Question

What is the de Broglie wavelength (in \(\mathrm{cm}\) ) of a 12.4-g hummingbird flying at \(1.20 \times 10^{2} \mathrm{mph}\) \((1\) mile \(=1.61 \mathrm{~km}) ?\)

Short answer

The de Broglie wavelength is approximately \(9.993 \times 10^{-32}\) cm.

Step-by-step solution

Convert Mass and Velocity to SI Units

First, we need to convert the mass of the hummingbird from grams to kilograms. Since there are 1000 grams in a kilogram, the mass \( m = \frac{12.4}{1000} \text{ kg} = 0.0124 \text{ kg} \). \\Next, we convert the velocity from miles per hour to meters per second. We use the conversion factors: 1 mile = 1.61 km and 1 km = 1000 m.\( \text{Velocity in m/s} = 1.20 \times 10^{2} \text{ mph} \times \frac{1.61 \times 1000}{3600} \approx 53.644 \text{ m/s} \).

Use de Broglie's Wavelength Formula

The de Broglie wavelength \(\lambda\) is given by the formula \( \lambda = \frac{h}{mv} \), where: - \( h = 6.626 \times 10^{-34} \text{ Js} \) (Planck's constant),- \( m = 0.0124 \text{ kg} \) (mass),- \( v \approx 53.644 \text{ m/s} \) (velocity).Substitute the values in to get: \[ \lambda \approx \frac{6.626 \times 10^{-34}}{0.0124 \times 53.644} \approx 9.993 \times 10^{-34} \text{ m} \].

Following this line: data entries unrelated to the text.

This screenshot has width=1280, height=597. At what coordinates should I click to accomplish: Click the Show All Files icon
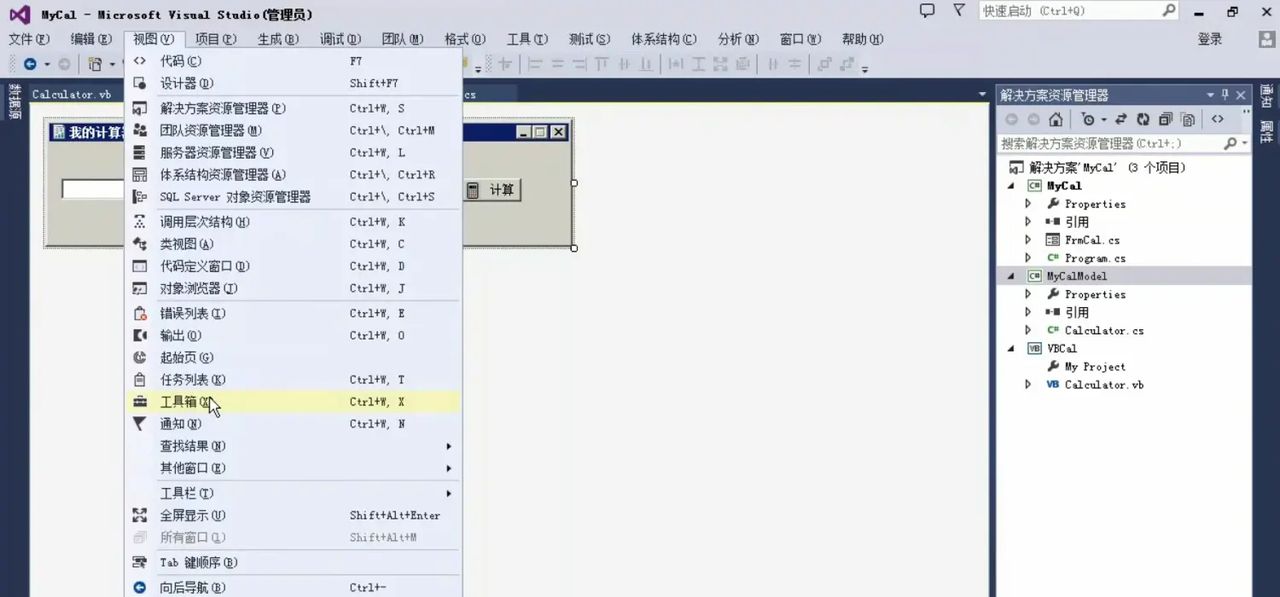point(1188,119)
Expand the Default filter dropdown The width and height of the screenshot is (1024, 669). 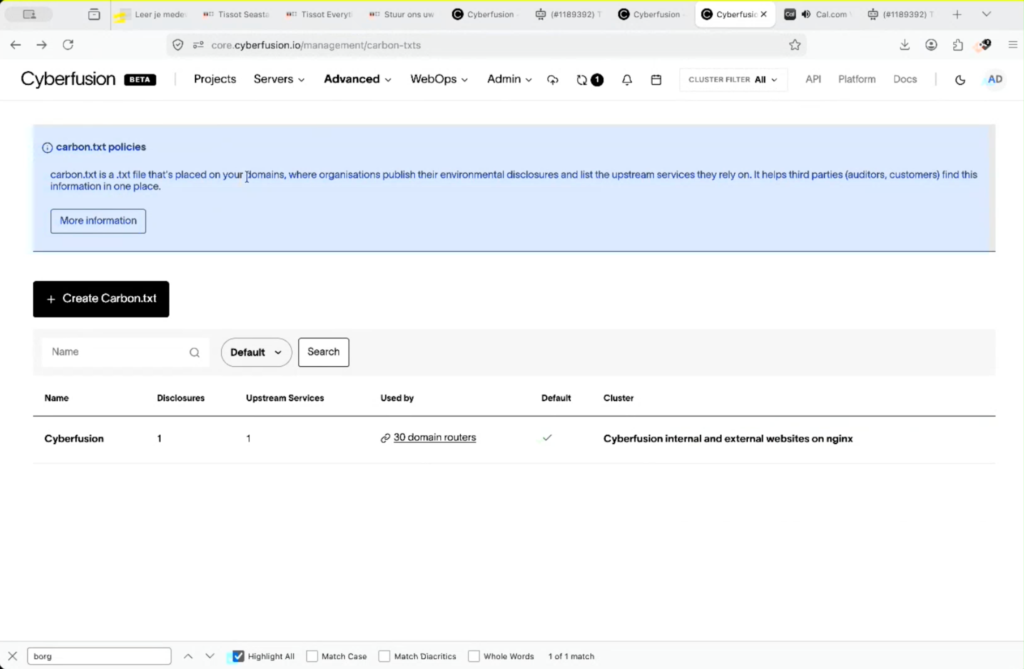point(256,352)
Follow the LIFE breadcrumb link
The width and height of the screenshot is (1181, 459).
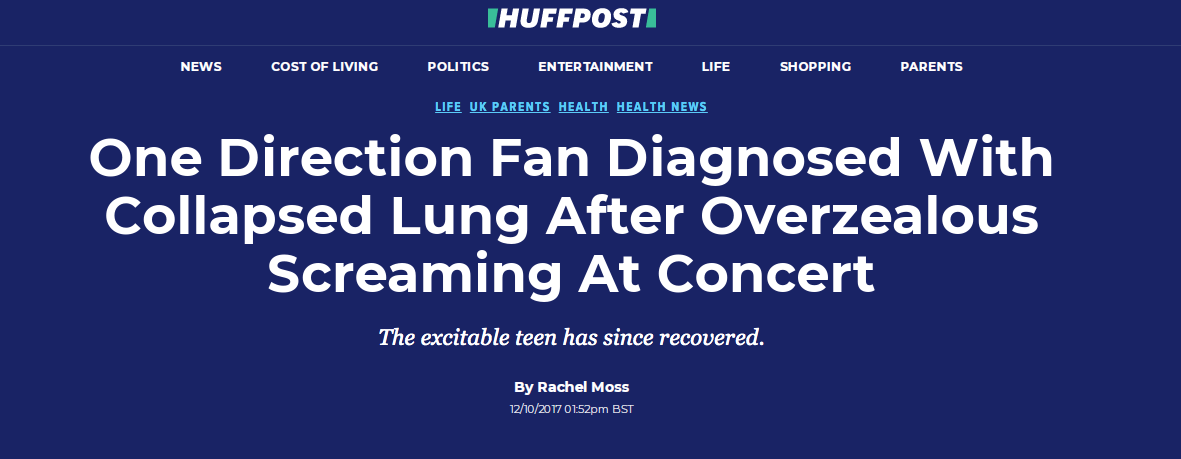(x=448, y=107)
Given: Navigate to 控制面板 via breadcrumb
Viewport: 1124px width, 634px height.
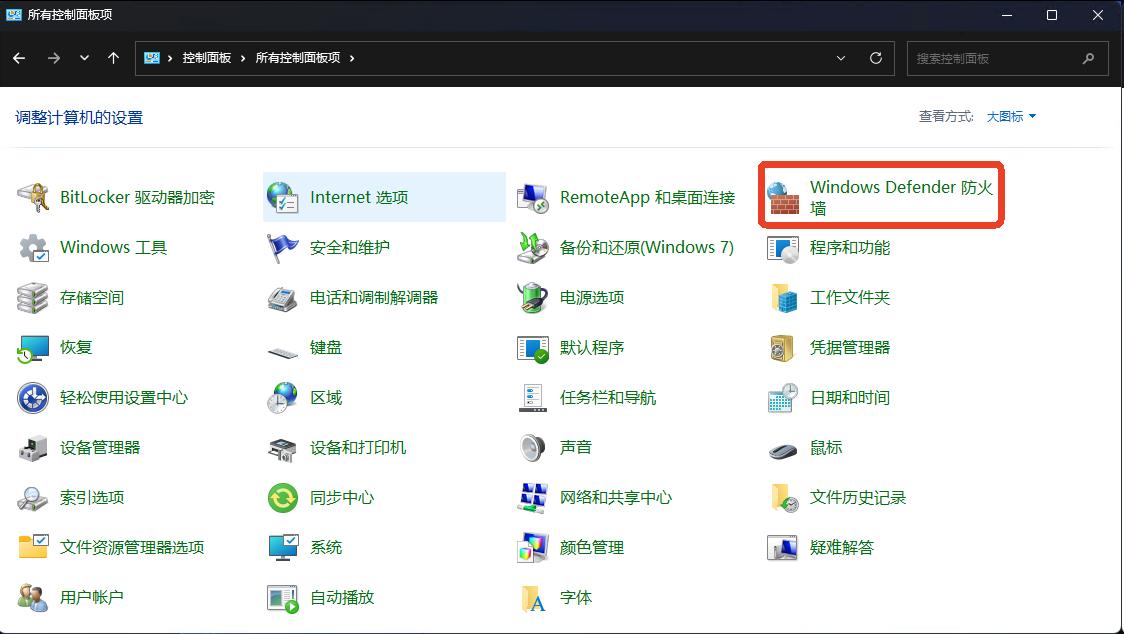Looking at the screenshot, I should pyautogui.click(x=207, y=58).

Convert Wavelength to Centimeters

Convert the wavelength from meters to centimeters by using the conversion factor 1 m = 100 cm.Thus, \( \lambda \approx 9.993 \times 10^{-34} \text{ m} = 9.993 \times 10^{-32} \text{ cm} \).

Key concepts

Quantum Mechanics

Quantum mechanics is a fundamental theory used to understand the physical properties at microscopic scales. At these small scales, objects do not behave quite like they do in everyday life. Instead of moving in a predictable path, particles like electrons exhibit wave-like behavior, shattering the traditional Newtonian physics conventions.

The idea of wave-particle duality is a core concept within quantum mechanics. It suggests that every particle or quantum entity, such as photons or even larger objects like our 12.4-g hummingbird, can be described via wave-like properties. In the world of quantum mechanics, this property is highlighted through the de Broglie wavelength.

It's fascinating because it suggests that all moving objects have an associated wavelength. The faster an object moves, or the more massive it is, the smaller its associated wavelength. For something as large as a hummingbird in motion, the wavelength is almost negligible but nonetheless exists. This concept cemented an entirely new way of thinking about motion and interaction at microscopic scales.

Planck's Constant

Planck's constant, symbolized as \( h \), is a cornerstone of quantum mechanics, introducing fundamental limits on the precision with which certain pairs of physical properties, such as position and momentum, can be known simultaneously. Its value is approximately \( 6.626 \times 10^{-34} \text{ Js} \). The smallness of this constant emphasizes why quantum effects are often only significant at atomic scales.

This constant serves as a bridge between the particle- and wave-nature of matter. Without it, we would not have the grasp on energy quantization that laid the foundation for modern quantum physics. In explaining phenomena such as the color and intensity of light emitted by stars, Planck's constant proved essential.

• It facilitates the calculation of a particle's de Broglie wavelength, showing that as mass or velocity increases, the wavelength decreases—highlighting wave-particle duality in physical entities.
• Its inclusion in formulas like the de Broglie wavelength marks the threshold where classical mechanics gives way to quantum concepts.

Planck’s constant is therefore pivotal in defining the scales at which classical descriptions of matter break down. It introduces a fundamentally new layer of reality, refining our understanding of nature at the smallest scales.

SI Unit Conversion

SI unit conversion is an essential skill for carrying out scientific calculations correctly. It ensures that each component of a calculation uses a consistent system of measurements, allowing for the accurate application of mathematical formulas.

To illustrate, converting the hummingbird's mass and velocity from grams to kilograms and miles per hour to meters per second aligns them with the International System of Units (SI). This conversion is crucial for using equations like the de Broglie wavelength formula, which presumes inputs in these units.

• The mass of 12.4 g was converted to approximately 0.0124 kg.
• Velocity converted from 120 mph to around 53.644 m/s. This involves a few steps, including changing miles to meters and scaling the time unit, crucial for obtaining accurate results.

Finally, even after calculating the de Broglie wavelength in meters, converting it to centimeters ensures it matches the requested unit of measurement. Understanding and making these conversions seamlessly is fundamental in scientific investigation, helping ensure that results are reliable and easily interpreted across different scientific communities.